Lo más probable es que sea cierto, siendo casi seguro que son responsables de saqueo, corrupción, engaños, fraude y muchos otros delitos, porque así es el sistema político mexicano invadido de impunidad, abusos, indolencia, ineptitud e improvisación en todos los niveles y cargos públicos, por lo que denunciar la corrupción de manera general o global es aceptable o creíble, ya que es difícil o imposible entre políticos encontrar a alguno honesto y respetable, porque si acaso lo son al comenzar su administración pública, es un hecho que al terminar dejan de serlo por la simple causa de haber entrado en política con todas sus consecuencias, no obstante, mientras no se tengan pruebas de algún delito cometido, evidencias de alguna violación a la ley o seguridad respecto de fraudes, malversaciones o desfalcos, la ley no permite se exhiba o haga alarde de probables delincuentes hasta que no se pruebe y demuestre su culpabilidad, como sucede en los Medios donde la ley obliga a enmascarar sus rostros u ocultar los ojos, presumiendo su probable inocencia.
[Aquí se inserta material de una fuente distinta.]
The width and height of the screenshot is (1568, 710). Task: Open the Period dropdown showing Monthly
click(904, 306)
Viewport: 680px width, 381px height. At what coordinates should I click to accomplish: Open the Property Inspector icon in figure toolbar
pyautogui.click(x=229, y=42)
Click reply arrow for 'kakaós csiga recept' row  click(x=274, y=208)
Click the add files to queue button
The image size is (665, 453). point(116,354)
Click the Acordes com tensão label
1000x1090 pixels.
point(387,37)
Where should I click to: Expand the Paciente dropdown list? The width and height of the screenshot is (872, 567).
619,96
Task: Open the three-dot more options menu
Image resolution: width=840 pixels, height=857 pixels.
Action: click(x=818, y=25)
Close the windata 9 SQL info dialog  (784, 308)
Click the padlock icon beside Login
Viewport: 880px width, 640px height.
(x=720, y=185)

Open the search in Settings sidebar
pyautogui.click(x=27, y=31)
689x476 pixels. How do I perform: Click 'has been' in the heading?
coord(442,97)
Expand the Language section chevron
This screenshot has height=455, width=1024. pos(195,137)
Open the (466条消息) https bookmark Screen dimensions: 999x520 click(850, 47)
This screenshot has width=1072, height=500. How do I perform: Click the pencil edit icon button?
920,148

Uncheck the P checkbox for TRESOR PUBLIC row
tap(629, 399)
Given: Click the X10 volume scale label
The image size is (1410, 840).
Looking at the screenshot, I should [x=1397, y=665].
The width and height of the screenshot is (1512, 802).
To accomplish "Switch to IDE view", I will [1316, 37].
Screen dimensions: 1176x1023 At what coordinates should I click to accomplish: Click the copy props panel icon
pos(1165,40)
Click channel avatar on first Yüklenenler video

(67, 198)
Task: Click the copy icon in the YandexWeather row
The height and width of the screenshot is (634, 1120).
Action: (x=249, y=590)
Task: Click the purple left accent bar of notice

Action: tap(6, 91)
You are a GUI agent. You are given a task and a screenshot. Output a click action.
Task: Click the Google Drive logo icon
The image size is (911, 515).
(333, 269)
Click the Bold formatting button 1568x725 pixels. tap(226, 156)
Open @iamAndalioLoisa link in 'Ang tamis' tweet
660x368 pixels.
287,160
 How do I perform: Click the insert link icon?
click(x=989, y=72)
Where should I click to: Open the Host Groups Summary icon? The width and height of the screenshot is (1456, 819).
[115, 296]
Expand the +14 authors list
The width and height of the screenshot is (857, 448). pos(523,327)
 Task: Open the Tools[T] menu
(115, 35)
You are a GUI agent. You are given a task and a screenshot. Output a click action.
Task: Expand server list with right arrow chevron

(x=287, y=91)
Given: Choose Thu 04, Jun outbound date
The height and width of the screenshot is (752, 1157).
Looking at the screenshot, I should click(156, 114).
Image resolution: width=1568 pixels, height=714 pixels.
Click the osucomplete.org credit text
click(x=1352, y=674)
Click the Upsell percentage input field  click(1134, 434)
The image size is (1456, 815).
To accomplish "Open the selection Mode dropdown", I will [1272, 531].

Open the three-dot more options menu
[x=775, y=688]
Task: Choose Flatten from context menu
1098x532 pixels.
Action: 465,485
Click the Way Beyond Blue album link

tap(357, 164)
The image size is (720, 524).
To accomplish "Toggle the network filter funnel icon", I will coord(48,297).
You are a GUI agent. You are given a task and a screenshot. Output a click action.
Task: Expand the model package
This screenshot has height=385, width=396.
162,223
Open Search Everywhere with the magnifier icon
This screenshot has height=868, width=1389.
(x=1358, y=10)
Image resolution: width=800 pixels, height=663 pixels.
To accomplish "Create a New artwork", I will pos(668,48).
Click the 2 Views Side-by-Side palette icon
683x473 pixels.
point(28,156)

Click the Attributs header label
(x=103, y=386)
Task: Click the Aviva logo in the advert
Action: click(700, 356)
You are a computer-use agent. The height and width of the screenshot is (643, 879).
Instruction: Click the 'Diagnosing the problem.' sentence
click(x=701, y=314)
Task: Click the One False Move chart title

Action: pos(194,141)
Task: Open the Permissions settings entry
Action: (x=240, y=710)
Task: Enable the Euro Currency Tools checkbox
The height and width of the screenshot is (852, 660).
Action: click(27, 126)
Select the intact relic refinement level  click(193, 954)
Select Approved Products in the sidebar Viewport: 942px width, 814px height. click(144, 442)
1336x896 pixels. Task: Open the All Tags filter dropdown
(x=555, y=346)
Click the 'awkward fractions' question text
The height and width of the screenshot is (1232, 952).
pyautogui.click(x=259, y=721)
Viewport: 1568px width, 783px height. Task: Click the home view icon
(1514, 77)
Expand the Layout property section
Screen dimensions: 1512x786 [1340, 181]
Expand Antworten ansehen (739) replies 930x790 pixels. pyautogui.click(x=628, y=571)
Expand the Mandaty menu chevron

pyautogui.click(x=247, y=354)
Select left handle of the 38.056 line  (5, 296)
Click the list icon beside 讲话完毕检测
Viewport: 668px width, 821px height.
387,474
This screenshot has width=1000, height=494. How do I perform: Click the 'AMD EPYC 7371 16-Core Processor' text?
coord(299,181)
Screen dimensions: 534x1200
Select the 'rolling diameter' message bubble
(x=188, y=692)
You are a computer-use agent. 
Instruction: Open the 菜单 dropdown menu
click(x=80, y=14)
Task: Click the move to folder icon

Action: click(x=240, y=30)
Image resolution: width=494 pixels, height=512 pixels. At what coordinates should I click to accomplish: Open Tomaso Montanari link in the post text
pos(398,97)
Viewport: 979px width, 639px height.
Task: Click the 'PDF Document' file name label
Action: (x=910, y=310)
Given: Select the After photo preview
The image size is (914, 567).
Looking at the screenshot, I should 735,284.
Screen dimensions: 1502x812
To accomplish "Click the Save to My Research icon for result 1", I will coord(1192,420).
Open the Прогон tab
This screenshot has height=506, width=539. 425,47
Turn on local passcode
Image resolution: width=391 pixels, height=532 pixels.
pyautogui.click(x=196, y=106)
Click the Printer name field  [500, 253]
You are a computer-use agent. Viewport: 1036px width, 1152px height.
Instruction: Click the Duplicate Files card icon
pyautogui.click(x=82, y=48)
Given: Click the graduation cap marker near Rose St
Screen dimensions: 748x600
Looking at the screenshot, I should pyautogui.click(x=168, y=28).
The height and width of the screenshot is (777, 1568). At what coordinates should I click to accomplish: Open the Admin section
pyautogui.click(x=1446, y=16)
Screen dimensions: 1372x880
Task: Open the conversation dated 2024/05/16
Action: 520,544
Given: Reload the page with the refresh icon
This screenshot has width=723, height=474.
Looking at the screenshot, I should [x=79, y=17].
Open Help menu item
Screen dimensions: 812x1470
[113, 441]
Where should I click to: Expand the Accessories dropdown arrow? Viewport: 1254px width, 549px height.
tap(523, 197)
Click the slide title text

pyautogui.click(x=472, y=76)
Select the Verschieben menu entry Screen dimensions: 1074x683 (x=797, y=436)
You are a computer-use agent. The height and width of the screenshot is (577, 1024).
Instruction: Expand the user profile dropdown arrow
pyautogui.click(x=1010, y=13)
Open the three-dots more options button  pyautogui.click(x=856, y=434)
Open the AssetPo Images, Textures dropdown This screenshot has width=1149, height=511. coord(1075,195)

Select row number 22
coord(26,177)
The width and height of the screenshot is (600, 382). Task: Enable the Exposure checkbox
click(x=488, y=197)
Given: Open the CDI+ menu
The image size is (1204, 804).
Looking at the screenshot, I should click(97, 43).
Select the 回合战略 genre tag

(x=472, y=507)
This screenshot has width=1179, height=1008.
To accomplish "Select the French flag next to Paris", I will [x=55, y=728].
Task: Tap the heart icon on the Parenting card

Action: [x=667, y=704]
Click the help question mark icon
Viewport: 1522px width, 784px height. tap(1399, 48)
Todos los medios de información cumplen con la ley y cuando muestran a alguien que se supone es delincuente, se protegen sus derechos humanos y encubre su rostro, no obstante, el presidente de México pone a la vista y exhibe exfuncionarios a quienes acusa de delitos sin tener pruebas, suponiendo violaron la ley o conjeturando fueron corruptos, pero sin evidencias o pruebas, que si las tiene o no, debiera primero respetar la identidad de los presuntos culpables y no vulnerar su ascendiente, sino hasta que sean enjuiciados y luego condenados, pero eso a AMLO no le importa, “Él” puede hacer lo que quiera porque tiene el apoyo de mucha gente, sin embargo, el consenso, mayorías, beneplácito de partidarios  o autoridad presidencial no es certeza ni argumento válido para condenar a alguien públicamente hasta que no se pruebe su culpabilidad, porque sino será como en tiempos de la Inquisición, cuando condenaban a herejes, brujas o impíos simplemente porque se suponía su culpabilidad o pacto con el diablo, en un dinámica de acusaciones, denuncias, asesinatos, tortura, encarcelamientos y excomunión sin pruebas que llevó a la hoguera a cientos de miles, que siendo inocentes, resultaban culpables simplemente porque así lo decía el inquisidor o los acusaba el párroco local. Los jueces, jurados o magistrados son quienes dictan sentencia respecto de los delitos que se imputen, para eso existe el Poder Judicial, y si es el Ejecutivo el que condena sin pruebas, comete perjurio y prevaricación, exactamente igual que los inquisidores del Santo Oficio.